Articolo:
• • • •

E’ un discorso intessuto di ricordi e aneddoti quello che il Papa rivolge a braccio ad una delegazione del Forum delle Associazioni Familiari, ricevuta stamani in udienza, dopo avergli consegnato il testo scritto. Il primo aspetto sul quale si sofferma è la pazienza. Bisogna saper aspettare. Ci sono nella vita situazioni di crisi forti, “dove forse arrivano anche tempi di infedeltà”. Proprio allora ci vuole “la pazienza” dell’amore che aspetta. E se uno grida, l’altro non deve rispondere con un altro grido ma lasciar passare la tempesta e poi parlare al momento opportuno.
Tante donne – perché questo è più della donna che dell’uomo, ma anche l’uomo a volte lo fa – tante donne nel silenzio hanno aspettato guardando da un’altra parte, aspettando che il marito tornasse alla fedeltà. E questa è santità. La santità che perdona tutto, perché ama.
Per questo sono fondamentali le tre parole già richiamate altre volte: “permesso”, “scusa” e “grazie”.
A proposito di Amoris laetitia, il Papa raccomanda, poi, di leggere il quarto capitolo. “Alcuni – dice – hanno ridotto Amoris laetitia a una sterile casistica del ‘si può, non si può’. Non hanno capito nulla!”. Il suo discorso si concentra, quindi, sulla preparazione al matrimonio, ricordando quanto gli disse una donna a Buenos Aires: “Per diventare prete, studiate otto anni, vi preparate per otto anni. E poi, se dopo qualche anno la cosa non va, fate una bella lettera a Roma; e a Roma ti danno il permesso, e tu puoi sposarti. Invece a noi, che ci danno un Sacramento per tutta la vita, ci accontentate con tre o quattro conferenze di preparazione. Questo non è giusto”. Francesco, quindi, sottolinea, come oggi ci sia bisogno di “un catecumenato per il matrimonio, come c’è un catecumenato per il Battesimo”.
Il problema è che oggi – rileva – “tante volte si pensa a incominciare una famiglia e a fare un matrimonio come fosse una lotteria”, cioè pensando che se va, va, altrimenti “cancelliamo la cosa e incomincio un’altra volta”. Si tratta di “superficialità sul dono più grande che ha dato Dio all’umanità: la famiglia”.

• • • •

Requisiti del compito:
Riporta le parole che l'articolo definisce fondamentali e già richiamate altre volte.

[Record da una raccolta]

• • • •

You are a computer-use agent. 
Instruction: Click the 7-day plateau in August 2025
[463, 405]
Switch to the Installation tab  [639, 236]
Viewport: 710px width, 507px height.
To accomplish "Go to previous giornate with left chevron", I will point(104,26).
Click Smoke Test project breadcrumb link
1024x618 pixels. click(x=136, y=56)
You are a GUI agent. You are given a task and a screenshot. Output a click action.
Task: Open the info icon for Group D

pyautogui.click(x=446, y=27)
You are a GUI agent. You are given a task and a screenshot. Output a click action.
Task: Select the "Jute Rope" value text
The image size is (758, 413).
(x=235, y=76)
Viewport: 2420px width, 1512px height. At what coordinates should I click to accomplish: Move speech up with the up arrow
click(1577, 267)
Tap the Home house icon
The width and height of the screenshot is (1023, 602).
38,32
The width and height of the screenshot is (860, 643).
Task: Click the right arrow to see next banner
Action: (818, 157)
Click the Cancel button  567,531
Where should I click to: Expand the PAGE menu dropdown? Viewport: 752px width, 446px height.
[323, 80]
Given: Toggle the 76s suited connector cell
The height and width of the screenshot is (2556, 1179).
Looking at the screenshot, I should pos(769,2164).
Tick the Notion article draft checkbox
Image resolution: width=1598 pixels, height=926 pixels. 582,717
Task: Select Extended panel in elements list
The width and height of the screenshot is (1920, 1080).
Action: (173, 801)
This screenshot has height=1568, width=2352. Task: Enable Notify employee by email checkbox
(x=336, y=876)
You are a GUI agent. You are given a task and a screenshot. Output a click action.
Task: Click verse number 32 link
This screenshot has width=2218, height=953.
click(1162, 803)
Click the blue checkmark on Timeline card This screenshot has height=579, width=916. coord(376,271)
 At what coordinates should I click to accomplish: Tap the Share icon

• • • •

Soluzione del compito:
"permesso", "scusa", "grazie"